Artificial Neural Network


Given the large number of input parameters, we wanted to experiment with a deep learning approach that would utilize underlying relations between features. After auditing different artificial neural network configurations, we found that two hidden layers with 6 nodes each gave us the best results.

However, this did not quite improve on the previous models as most runs gave us an accuracy of 70-75%. Also, using a deep learning model is inherently much harder to explain and may be harder to avoid biases in.

Custom feature extraction


With the limited availability of LIWC, we thought of building a feature extraction system from scratch using some NLP techniques.

Bag of words

This method is a great way of corelating the occurences of specific words with the desired prediction. Consider the following word cloud visualizations for stressed and non-stressed text data from our dataset.

Non-Stressed Word Cloud

non stressed word cloud

Stressed Word Cloud

stressed word cloud

Higher frequency of words such as "know", "time", "help" seem to indicate lack of stress. On the other hand, more occurences of words like "feel", "really", "thing" tend to indicate a stressed message.
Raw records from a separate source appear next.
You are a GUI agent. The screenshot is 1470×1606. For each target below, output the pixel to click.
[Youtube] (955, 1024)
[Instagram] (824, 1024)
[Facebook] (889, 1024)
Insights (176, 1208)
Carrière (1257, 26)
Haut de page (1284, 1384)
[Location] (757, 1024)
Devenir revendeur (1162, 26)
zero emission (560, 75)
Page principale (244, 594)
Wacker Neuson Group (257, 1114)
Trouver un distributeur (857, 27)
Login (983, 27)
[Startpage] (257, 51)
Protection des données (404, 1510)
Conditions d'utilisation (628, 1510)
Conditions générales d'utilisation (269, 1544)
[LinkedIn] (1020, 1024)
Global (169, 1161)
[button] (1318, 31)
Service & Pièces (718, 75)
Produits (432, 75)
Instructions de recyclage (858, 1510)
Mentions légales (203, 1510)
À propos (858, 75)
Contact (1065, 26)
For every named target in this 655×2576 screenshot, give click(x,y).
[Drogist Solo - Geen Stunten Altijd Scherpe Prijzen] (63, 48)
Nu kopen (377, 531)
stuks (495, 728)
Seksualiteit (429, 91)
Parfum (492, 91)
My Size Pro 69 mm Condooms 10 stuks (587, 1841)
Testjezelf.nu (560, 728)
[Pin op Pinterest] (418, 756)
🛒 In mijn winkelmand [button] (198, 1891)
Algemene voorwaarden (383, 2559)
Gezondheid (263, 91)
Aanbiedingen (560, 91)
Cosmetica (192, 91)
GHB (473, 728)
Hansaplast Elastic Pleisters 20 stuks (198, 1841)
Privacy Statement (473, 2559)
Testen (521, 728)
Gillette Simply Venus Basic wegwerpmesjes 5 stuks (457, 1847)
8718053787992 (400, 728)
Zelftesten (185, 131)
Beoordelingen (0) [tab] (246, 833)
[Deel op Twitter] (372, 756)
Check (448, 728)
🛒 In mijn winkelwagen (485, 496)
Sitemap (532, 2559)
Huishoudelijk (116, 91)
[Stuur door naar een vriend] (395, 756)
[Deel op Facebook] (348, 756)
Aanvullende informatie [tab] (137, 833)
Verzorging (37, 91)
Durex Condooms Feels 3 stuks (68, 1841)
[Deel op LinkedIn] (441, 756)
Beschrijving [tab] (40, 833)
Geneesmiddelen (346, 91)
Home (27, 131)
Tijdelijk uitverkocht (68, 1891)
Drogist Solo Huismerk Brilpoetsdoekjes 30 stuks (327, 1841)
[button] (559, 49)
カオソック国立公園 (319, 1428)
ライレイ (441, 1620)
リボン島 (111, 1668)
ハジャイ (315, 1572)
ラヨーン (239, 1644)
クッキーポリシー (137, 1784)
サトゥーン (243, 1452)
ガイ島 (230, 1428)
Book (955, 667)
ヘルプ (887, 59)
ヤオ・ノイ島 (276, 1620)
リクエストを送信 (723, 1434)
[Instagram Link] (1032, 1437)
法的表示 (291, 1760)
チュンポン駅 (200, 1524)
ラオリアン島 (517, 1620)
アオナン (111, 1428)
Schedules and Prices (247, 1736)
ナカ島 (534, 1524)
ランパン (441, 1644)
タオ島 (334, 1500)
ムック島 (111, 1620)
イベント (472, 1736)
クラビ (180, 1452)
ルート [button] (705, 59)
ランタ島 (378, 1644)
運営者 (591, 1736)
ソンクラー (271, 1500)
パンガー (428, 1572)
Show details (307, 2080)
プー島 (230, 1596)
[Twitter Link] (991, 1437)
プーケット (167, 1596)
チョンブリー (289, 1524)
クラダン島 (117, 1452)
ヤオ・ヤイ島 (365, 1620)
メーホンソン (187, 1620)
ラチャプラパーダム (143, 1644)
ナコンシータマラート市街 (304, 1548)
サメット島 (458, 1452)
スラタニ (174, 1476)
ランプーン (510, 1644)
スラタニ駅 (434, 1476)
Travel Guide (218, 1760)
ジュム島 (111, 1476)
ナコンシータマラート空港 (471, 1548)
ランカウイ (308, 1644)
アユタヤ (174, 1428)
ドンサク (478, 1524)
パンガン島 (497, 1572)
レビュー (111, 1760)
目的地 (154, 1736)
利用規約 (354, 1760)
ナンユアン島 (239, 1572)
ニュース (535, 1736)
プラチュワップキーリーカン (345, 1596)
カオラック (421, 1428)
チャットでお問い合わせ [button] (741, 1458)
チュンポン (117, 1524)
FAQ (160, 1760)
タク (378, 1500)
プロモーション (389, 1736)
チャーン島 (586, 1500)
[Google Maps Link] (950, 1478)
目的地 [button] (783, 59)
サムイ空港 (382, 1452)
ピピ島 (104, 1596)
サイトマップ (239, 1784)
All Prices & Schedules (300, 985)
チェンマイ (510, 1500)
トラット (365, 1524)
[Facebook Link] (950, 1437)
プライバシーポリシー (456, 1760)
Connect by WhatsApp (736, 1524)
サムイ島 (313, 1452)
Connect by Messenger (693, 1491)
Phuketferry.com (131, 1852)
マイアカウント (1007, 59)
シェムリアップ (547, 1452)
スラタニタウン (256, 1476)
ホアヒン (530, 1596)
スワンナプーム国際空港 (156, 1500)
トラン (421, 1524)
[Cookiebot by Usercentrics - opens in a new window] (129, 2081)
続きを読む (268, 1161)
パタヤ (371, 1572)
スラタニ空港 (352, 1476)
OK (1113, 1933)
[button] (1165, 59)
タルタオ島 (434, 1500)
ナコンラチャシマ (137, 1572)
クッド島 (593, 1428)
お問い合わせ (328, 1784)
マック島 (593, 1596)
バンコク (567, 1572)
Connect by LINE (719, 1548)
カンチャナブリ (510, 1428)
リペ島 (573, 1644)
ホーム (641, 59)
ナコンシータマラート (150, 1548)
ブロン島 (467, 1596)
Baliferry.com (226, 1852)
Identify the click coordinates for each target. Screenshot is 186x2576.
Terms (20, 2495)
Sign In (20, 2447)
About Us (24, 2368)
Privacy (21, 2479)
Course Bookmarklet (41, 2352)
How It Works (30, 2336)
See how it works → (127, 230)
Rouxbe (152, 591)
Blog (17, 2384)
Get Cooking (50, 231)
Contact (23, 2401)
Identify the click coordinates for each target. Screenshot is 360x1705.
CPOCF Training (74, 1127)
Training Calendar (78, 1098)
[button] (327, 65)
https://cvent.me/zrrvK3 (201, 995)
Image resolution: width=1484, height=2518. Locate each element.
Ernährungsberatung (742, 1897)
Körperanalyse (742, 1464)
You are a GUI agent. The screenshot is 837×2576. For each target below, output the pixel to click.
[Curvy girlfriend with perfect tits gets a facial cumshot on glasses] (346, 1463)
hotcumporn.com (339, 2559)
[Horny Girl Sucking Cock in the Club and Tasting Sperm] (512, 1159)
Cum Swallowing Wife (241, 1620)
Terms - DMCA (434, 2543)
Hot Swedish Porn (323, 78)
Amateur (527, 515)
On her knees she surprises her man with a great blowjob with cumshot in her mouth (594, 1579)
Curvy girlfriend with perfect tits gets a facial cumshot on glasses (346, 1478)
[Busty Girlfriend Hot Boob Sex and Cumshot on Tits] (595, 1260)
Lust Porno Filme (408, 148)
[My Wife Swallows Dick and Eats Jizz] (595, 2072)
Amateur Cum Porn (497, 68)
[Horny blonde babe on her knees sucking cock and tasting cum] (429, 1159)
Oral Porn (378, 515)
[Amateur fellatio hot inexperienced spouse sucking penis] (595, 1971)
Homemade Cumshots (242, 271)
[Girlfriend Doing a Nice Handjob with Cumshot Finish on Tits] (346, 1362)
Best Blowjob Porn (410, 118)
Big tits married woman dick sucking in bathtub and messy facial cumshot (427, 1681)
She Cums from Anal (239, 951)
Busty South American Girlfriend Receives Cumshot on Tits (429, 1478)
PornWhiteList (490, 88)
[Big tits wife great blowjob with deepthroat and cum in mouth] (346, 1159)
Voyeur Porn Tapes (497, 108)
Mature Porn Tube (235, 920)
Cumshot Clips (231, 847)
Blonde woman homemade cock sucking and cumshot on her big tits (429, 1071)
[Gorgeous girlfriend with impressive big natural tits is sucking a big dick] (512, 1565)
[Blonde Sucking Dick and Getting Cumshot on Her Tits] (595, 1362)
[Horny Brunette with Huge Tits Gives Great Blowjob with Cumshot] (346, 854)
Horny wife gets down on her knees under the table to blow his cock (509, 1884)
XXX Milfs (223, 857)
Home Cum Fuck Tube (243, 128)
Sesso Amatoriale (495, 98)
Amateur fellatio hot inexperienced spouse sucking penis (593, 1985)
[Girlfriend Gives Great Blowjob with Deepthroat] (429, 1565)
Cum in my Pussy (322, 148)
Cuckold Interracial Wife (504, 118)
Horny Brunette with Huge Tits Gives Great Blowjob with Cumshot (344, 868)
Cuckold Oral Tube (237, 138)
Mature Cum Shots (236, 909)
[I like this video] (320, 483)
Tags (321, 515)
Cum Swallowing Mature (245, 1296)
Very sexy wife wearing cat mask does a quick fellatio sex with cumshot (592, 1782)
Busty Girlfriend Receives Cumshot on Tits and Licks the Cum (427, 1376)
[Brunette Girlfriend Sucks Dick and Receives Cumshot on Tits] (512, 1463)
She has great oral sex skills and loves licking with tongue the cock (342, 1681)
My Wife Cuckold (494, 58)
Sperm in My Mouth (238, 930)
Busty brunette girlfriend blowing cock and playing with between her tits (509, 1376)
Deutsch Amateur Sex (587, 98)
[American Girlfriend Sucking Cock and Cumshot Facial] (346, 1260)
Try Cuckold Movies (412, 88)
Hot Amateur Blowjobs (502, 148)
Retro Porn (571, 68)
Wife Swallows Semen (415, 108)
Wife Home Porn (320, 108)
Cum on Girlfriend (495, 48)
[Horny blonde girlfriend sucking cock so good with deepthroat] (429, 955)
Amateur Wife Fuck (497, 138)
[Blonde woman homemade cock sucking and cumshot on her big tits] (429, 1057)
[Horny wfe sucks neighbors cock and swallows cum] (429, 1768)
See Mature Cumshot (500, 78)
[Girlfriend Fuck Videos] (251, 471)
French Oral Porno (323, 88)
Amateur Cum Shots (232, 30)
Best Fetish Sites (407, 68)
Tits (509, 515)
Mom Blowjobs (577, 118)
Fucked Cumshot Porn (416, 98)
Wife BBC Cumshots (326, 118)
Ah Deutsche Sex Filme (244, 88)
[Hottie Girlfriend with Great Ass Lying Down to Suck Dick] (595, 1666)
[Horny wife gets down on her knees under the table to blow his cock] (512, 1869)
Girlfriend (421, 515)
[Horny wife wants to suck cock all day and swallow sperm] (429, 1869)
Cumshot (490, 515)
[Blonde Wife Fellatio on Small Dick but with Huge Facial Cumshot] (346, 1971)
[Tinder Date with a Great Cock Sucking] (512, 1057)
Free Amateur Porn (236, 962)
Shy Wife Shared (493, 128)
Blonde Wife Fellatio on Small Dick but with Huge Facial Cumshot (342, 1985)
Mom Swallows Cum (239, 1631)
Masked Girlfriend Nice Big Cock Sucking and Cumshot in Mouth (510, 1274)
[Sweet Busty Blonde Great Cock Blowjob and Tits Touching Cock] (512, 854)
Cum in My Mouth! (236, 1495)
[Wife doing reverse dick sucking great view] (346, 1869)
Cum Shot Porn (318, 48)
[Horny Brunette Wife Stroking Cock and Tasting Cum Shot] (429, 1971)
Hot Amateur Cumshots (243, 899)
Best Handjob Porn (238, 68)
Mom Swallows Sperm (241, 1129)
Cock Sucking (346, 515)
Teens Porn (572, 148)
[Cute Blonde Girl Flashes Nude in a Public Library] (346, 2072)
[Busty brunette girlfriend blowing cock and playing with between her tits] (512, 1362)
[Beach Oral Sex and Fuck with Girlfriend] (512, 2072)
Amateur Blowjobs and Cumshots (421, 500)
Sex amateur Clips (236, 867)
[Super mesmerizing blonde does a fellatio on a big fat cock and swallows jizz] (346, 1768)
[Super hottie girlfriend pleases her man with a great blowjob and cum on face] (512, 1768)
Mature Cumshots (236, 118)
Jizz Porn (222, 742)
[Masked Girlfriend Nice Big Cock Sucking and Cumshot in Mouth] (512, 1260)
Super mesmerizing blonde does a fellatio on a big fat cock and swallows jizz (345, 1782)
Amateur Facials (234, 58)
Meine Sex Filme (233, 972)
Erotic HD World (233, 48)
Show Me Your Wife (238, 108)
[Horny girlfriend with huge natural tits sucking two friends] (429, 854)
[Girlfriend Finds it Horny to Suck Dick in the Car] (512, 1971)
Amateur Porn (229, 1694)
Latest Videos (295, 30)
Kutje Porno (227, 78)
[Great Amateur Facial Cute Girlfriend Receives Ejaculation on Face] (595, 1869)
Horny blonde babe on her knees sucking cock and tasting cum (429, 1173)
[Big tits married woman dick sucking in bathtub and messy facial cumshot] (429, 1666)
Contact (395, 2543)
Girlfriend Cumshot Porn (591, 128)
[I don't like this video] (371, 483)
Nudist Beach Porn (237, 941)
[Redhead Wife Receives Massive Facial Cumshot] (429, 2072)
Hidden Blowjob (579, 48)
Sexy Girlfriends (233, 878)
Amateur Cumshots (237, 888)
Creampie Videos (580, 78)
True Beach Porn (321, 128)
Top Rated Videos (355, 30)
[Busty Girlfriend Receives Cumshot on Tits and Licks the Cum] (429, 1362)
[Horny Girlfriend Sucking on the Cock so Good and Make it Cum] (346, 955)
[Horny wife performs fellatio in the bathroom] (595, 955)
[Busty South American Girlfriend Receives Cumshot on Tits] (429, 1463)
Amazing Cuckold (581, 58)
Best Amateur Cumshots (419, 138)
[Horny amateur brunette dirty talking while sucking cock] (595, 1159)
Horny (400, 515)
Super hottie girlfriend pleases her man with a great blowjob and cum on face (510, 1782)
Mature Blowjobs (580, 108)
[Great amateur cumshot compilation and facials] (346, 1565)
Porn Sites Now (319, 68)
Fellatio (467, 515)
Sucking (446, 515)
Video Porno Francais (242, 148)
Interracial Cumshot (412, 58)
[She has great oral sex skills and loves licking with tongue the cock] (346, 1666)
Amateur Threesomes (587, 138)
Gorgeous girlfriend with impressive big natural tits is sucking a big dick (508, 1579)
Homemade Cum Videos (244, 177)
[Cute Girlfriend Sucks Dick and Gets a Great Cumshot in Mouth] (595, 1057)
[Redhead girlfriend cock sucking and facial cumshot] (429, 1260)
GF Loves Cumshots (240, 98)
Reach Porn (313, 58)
Based on this principle, we built a bag-of-words model to count the frequency of words in the input text. These new "features" are now ready for use with any learning algorithm.

Coupling this with logisitic regression yielded an accuracy of 70-80%.

Accuracy Breakdown


The overall accuracy for the different approaches are as follows:

  • Naive Bayes: Inconsistent, 45% - 75%
  • SVM: 70% to 80%
  • Logistic Regression: 75% to 85%
  • Artificial Neural Net: 70% to 75%
  • Bag of Words + Logistic: 70% to 80%

Conclusion


Based on the research and outputs we have seen so far, it is clear that a simple logistic regression approach has the potential to be a good solution for this challenge.

Some factors that influenced model selection are:

  1. Training & Run time
  2. Ease of understanding of model
  3. Modifications & trasformation of input dataset
  4. Overfitting, Underfitting
  5. Consistency of results across several training & testing datasets.